*Problem details:* I would like you to return all of the records exactly as they stand.

• • •

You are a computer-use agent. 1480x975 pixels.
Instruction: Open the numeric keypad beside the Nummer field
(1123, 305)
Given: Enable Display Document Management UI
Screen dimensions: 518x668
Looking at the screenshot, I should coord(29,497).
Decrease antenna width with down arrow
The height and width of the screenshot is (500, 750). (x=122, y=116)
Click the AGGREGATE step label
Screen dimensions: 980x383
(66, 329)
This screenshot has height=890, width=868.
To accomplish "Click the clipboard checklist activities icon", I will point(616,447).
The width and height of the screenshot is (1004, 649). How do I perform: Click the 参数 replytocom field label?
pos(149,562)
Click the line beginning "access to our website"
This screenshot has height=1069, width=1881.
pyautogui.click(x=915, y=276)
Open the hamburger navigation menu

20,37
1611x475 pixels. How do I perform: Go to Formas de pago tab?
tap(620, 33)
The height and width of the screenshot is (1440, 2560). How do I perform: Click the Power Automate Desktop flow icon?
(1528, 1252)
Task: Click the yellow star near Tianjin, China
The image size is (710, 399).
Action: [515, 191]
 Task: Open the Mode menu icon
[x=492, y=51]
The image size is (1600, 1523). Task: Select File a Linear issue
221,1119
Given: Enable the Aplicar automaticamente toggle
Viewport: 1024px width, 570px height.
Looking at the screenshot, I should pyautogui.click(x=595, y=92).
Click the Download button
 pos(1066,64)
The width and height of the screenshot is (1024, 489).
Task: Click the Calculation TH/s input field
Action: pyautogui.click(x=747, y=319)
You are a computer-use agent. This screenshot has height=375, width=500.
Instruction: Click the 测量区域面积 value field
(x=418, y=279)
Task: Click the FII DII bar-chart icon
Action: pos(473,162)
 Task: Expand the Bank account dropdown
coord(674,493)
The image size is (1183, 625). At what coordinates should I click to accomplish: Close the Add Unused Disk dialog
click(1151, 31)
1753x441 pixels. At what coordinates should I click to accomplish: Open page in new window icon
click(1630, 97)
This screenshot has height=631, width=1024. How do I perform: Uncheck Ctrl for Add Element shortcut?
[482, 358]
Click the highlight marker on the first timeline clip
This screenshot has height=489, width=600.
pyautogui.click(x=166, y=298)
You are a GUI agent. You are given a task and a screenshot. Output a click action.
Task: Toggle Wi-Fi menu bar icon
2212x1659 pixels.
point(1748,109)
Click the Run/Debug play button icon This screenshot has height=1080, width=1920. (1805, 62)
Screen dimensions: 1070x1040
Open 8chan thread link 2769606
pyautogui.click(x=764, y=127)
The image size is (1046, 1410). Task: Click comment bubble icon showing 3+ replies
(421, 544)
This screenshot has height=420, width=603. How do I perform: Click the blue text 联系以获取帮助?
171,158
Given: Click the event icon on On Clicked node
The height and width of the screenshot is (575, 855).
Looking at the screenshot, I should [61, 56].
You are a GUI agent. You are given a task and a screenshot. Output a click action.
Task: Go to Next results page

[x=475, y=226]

• • •

*Response to the exercise:*
You are a computer-use agent. 1480x975 pixels.
Instruction: Open the numeric keypad beside the Nummer field
(1123, 305)
Given: Enable Display Document Management UI
Screen dimensions: 518x668
Looking at the screenshot, I should coord(29,497).
Decrease antenna width with down arrow
The height and width of the screenshot is (500, 750). (x=122, y=116)
Click the AGGREGATE step label
Screen dimensions: 980x383
(66, 329)
This screenshot has height=890, width=868.
To accomplish "Click the clipboard checklist activities icon", I will point(616,447).
The width and height of the screenshot is (1004, 649). How do I perform: Click the 参数 replytocom field label?
pos(149,562)
Click the line beginning "access to our website"
This screenshot has height=1069, width=1881.
pyautogui.click(x=915, y=276)
Open the hamburger navigation menu

20,37
1611x475 pixels. How do I perform: Go to Formas de pago tab?
tap(620, 33)
The height and width of the screenshot is (1440, 2560). How do I perform: Click the Power Automate Desktop flow icon?
(1528, 1252)
Task: Click the yellow star near Tianjin, China
The image size is (710, 399).
Action: [515, 191]
 Task: Open the Mode menu icon
[x=492, y=51]
The image size is (1600, 1523). Task: Select File a Linear issue
221,1119
Given: Enable the Aplicar automaticamente toggle
Viewport: 1024px width, 570px height.
Looking at the screenshot, I should pyautogui.click(x=595, y=92).
Click the Download button
 pos(1066,64)
The width and height of the screenshot is (1024, 489).
Task: Click the Calculation TH/s input field
Action: pyautogui.click(x=747, y=319)
You are a computer-use agent. This screenshot has height=375, width=500.
Instruction: Click the 测量区域面积 value field
(x=418, y=279)
Task: Click the FII DII bar-chart icon
Action: pos(473,162)
 Task: Expand the Bank account dropdown
coord(674,493)
The image size is (1183, 625). At what coordinates should I click to accomplish: Close the Add Unused Disk dialog
click(1151, 31)
1753x441 pixels. At what coordinates should I click to accomplish: Open page in new window icon
click(1630, 97)
This screenshot has height=631, width=1024. How do I perform: Uncheck Ctrl for Add Element shortcut?
[482, 358]
Click the highlight marker on the first timeline clip
This screenshot has height=489, width=600.
pyautogui.click(x=166, y=298)
You are a GUI agent. You are given a task and a screenshot. Output a click action.
Task: Toggle Wi-Fi menu bar icon
2212x1659 pixels.
point(1748,109)
Click the Run/Debug play button icon This screenshot has height=1080, width=1920. (1805, 62)
Screen dimensions: 1070x1040
Open 8chan thread link 2769606
pyautogui.click(x=764, y=127)
The image size is (1046, 1410). Task: Click comment bubble icon showing 3+ replies
(421, 544)
This screenshot has height=420, width=603. How do I perform: Click the blue text 联系以获取帮助?
171,158
Given: Click the event icon on On Clicked node
The height and width of the screenshot is (575, 855).
Looking at the screenshot, I should [61, 56].
You are a GUI agent. You are given a task and a screenshot. Output a click action.
Task: Go to Next results page

[x=475, y=226]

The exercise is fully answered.